SOURCE TEXT: Begin

Michelle says
Another comment to Abby here – based on what you have written and your attitude, I bet you haven’t even once attempted to reach out to your step child’s mother. You sound like you have no respect for your step childrens mother and that’s beyond tragic. If you are a woman to step children where you were having an affair with the child’s father while he was still married to their mother, then there’s an even greater reason to be respectful of traditions and to create a bridge of communication with their child’s mother. Obviously, this may be difficult to attempt as the mom may be harboring some ill feelings for you which is perfectly normal. Women who become step parents in these situations should realize that they will have to deal with their step children’s mother at some point and will likely have to deal with the consequences of their behavior.

SOURCE TEXT: End
SUPPLIED DATA: Begin

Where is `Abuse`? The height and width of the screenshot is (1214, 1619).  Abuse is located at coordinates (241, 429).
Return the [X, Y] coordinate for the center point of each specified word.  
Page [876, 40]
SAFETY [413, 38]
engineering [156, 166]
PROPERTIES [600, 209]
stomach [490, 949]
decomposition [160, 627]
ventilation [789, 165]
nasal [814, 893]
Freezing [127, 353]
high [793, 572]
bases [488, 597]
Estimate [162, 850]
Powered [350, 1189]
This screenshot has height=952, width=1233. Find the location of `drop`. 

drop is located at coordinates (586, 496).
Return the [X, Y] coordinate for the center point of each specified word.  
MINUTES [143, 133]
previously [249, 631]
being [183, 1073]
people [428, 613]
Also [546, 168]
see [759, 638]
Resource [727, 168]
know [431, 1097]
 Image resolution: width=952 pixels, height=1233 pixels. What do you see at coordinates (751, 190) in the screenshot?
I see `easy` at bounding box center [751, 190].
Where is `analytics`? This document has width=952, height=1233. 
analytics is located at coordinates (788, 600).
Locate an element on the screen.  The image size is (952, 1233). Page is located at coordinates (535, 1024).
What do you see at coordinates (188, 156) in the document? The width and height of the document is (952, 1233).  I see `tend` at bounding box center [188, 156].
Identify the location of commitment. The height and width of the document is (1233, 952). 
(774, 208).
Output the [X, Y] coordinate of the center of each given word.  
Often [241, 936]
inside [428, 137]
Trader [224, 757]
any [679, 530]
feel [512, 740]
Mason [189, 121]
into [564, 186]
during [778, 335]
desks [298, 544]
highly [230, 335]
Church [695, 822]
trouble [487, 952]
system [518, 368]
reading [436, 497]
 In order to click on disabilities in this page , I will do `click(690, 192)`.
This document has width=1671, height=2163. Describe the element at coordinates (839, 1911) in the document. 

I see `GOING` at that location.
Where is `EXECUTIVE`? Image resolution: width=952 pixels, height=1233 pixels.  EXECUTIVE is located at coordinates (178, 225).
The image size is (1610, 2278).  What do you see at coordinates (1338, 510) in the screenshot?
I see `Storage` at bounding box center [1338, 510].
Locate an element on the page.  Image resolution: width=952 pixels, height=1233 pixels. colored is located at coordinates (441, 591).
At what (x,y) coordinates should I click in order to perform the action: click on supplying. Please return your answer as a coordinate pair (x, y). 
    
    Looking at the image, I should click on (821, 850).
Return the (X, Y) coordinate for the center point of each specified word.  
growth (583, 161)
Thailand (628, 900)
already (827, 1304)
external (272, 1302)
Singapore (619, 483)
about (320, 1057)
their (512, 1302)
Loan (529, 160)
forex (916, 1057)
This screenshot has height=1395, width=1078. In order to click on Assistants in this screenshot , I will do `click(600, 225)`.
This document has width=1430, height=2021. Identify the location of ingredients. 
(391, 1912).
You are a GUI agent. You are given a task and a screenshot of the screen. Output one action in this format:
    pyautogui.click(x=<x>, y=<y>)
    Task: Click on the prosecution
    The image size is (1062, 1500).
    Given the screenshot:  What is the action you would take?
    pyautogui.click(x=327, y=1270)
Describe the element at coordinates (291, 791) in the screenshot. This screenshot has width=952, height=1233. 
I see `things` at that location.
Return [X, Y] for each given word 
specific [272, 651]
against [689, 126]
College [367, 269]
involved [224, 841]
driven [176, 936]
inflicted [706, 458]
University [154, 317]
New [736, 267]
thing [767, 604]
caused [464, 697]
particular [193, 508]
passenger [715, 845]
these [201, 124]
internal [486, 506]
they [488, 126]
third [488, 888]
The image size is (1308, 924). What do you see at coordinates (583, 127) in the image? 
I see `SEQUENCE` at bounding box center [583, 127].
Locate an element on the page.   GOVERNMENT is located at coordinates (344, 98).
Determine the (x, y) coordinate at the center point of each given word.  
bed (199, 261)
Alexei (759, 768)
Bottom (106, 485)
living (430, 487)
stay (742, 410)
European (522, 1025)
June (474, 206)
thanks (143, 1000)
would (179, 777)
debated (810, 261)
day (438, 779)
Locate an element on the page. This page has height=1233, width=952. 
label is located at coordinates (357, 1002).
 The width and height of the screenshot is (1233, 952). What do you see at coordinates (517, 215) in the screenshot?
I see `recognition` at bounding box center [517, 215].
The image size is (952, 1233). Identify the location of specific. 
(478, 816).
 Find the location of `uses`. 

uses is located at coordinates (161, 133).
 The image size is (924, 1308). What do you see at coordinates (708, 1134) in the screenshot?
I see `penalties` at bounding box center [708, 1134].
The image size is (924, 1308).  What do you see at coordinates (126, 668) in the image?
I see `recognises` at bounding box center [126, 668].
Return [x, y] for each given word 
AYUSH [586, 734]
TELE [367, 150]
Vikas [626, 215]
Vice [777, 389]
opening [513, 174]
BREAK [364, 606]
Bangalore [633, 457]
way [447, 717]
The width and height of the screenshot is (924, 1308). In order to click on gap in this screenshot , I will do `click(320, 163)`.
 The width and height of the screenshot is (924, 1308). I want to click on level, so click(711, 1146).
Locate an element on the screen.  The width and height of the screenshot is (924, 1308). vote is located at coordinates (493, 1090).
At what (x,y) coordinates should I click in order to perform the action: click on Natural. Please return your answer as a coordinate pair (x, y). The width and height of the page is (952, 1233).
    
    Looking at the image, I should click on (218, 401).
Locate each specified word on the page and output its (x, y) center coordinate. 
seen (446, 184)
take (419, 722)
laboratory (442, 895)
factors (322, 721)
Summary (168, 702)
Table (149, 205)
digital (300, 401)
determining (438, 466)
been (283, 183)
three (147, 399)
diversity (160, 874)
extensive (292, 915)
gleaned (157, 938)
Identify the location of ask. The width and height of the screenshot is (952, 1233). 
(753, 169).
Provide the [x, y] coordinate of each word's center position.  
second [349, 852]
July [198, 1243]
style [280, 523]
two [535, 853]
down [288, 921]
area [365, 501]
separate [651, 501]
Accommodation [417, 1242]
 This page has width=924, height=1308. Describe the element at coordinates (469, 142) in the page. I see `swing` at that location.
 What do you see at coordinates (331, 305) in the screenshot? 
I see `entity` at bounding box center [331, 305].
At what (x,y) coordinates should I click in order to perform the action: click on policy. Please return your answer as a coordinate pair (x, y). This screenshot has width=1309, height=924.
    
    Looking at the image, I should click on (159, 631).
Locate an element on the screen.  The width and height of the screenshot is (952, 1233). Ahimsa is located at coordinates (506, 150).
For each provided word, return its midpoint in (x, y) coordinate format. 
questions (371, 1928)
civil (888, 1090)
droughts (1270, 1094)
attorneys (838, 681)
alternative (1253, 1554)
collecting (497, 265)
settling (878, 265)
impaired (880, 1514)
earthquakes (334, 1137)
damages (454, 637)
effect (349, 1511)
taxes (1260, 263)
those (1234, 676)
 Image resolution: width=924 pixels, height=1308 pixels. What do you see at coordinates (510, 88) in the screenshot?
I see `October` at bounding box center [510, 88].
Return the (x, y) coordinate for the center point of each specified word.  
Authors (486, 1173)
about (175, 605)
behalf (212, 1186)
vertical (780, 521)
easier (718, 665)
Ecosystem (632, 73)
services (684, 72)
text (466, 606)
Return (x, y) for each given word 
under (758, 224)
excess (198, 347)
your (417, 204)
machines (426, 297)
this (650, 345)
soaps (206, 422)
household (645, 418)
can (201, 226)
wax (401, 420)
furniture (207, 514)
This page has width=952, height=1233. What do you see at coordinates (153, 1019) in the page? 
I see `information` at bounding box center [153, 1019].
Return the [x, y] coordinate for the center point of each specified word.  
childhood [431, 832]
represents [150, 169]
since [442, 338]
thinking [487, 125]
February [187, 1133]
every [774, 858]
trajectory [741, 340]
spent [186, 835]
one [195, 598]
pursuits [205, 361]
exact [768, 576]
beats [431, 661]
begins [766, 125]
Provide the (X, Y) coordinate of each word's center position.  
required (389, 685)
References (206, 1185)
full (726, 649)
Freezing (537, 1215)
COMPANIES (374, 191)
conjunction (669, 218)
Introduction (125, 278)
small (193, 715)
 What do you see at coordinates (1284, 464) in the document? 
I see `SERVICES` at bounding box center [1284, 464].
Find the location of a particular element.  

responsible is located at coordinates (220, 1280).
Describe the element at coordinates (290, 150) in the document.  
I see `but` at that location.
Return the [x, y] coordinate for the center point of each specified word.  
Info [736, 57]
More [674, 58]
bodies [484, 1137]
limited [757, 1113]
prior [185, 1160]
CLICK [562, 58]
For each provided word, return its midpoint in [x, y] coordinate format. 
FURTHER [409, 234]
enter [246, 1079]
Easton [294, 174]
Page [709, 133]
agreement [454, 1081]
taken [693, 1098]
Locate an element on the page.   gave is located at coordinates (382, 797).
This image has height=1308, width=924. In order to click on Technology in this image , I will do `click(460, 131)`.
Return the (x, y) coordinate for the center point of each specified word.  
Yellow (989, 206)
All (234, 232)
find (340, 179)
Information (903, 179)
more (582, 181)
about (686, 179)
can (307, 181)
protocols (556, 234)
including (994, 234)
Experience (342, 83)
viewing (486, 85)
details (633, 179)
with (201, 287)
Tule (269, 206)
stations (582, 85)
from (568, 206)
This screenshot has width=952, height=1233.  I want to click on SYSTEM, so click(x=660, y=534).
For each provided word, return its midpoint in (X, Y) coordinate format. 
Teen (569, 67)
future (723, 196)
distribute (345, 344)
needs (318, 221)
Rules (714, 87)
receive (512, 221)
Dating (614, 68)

SUPPLIED DATA: End

* TASK OBJECTIVE: Print, word for word, the part of the comment to Abby that begins with "Michelle says" and ends with "of their behavior.".

* SOLUTION:
Michelle says
Another comment to Abby here – based on what you have written and your attitude, I bet you haven’t even once attempted to reach out to your step child’s mother. You sound like you have no respect for your step childrens mother and that’s beyond tragic. If you are a woman to step children where you were having an affair with the child’s father while he was still married to their mother, then there’s an even greater reason to be respectful of traditions and to create a bridge of communication with their child’s mother. Obviously, this may be difficult to attempt as the mom may be harboring some ill feelings for you which is perfectly normal. Women who become step parents in these situations should realize that they will have to deal with their step children’s mother at some point and will likely have to deal with the consequences of their behavior.